• **STATED PROBLEM**: Retype all of the data below line for line, changing nothing.

• **RECORDS SUPPLIED**:

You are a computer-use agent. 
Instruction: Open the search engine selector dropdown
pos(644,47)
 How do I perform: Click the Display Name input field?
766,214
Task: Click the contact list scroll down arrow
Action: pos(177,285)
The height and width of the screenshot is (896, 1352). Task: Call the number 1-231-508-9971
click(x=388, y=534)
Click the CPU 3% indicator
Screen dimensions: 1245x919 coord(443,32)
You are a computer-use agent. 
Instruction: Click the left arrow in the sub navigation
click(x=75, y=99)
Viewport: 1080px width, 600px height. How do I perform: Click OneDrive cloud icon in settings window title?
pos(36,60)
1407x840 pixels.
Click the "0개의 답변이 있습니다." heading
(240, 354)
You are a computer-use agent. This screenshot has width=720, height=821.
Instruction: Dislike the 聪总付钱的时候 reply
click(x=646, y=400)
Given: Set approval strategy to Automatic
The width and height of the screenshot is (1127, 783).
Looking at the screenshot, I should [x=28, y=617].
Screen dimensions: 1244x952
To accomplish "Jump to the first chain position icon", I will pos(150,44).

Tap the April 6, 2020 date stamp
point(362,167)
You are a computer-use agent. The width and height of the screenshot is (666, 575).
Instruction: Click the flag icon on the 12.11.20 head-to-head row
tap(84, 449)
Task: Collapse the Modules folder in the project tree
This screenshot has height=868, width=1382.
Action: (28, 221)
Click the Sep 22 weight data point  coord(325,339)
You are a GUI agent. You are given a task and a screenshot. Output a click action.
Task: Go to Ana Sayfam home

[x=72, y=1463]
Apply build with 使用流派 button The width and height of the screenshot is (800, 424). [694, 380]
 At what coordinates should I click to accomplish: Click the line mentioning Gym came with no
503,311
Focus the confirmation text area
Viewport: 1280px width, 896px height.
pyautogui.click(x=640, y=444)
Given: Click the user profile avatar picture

• **ANSWER TO THE EXERCISE**:
You are a computer-use agent. 
Instruction: Open the search engine selector dropdown
pos(644,47)
 How do I perform: Click the Display Name input field?
766,214
Task: Click the contact list scroll down arrow
Action: pos(177,285)
The height and width of the screenshot is (896, 1352). Task: Call the number 1-231-508-9971
click(x=388, y=534)
Click the CPU 3% indicator
Screen dimensions: 1245x919 coord(443,32)
You are a computer-use agent. 
Instruction: Click the left arrow in the sub navigation
click(x=75, y=99)
Viewport: 1080px width, 600px height. How do I perform: Click OneDrive cloud icon in settings window title?
pos(36,60)
1407x840 pixels.
Click the "0개의 답변이 있습니다." heading
(240, 354)
You are a computer-use agent. This screenshot has width=720, height=821.
Instruction: Dislike the 聪总付钱的时候 reply
click(x=646, y=400)
Given: Set approval strategy to Automatic
The width and height of the screenshot is (1127, 783).
Looking at the screenshot, I should [x=28, y=617].
Screen dimensions: 1244x952
To accomplish "Jump to the first chain position icon", I will pos(150,44).

Tap the April 6, 2020 date stamp
point(362,167)
You are a computer-use agent. The width and height of the screenshot is (666, 575).
Instruction: Click the flag icon on the 12.11.20 head-to-head row
tap(84, 449)
Task: Collapse the Modules folder in the project tree
This screenshot has height=868, width=1382.
Action: (28, 221)
Click the Sep 22 weight data point  coord(325,339)
You are a GUI agent. You are given a task and a screenshot. Output a click action.
Task: Go to Ana Sayfam home

[x=72, y=1463]
Apply build with 使用流派 button The width and height of the screenshot is (800, 424). [694, 380]
 At what coordinates should I click to accomplish: Click the line mentioning Gym came with no
503,311
Focus the confirmation text area
Viewport: 1280px width, 896px height.
pyautogui.click(x=640, y=444)
Given: Click the user profile avatar picture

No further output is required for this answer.